→ Your objective
Transcribe exactly the line that contains "Viewport: 2408px width, 1252px height." and every line below it in the listing, through the last, and no other lines.

┄┄┄┄┄┄┄┄┄┄

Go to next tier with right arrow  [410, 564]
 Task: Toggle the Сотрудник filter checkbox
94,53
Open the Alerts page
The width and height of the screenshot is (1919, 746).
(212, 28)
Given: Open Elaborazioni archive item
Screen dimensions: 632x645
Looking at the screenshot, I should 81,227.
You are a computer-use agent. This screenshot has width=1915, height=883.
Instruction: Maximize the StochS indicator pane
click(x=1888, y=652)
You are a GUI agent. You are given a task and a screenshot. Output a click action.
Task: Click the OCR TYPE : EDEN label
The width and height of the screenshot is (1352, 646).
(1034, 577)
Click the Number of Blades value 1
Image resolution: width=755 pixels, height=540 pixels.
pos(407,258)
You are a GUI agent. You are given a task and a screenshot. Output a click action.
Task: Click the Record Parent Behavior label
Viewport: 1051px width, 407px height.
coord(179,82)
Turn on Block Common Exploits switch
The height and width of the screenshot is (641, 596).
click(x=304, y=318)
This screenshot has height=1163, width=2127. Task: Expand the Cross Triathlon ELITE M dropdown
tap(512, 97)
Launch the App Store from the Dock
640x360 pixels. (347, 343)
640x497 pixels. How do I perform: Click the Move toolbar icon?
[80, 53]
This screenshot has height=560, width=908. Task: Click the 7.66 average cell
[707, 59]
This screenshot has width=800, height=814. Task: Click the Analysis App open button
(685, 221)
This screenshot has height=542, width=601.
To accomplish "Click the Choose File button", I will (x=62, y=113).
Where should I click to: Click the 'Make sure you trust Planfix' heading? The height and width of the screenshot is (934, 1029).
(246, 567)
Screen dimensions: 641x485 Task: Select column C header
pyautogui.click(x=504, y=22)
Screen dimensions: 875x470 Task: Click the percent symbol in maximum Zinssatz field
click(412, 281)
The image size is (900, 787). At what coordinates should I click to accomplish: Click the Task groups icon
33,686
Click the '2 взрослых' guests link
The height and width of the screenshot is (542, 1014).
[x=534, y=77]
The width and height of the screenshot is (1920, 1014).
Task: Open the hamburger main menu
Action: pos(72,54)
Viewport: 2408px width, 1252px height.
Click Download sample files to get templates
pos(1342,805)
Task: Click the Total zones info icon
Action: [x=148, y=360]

┄┄┄┄┄┄┄┄┄┄

→ Exercise solution
Viewport: 2408px width, 1252px height.
Click Download sample files to get templates
pos(1342,805)
Task: Click the Total zones info icon
Action: [x=148, y=360]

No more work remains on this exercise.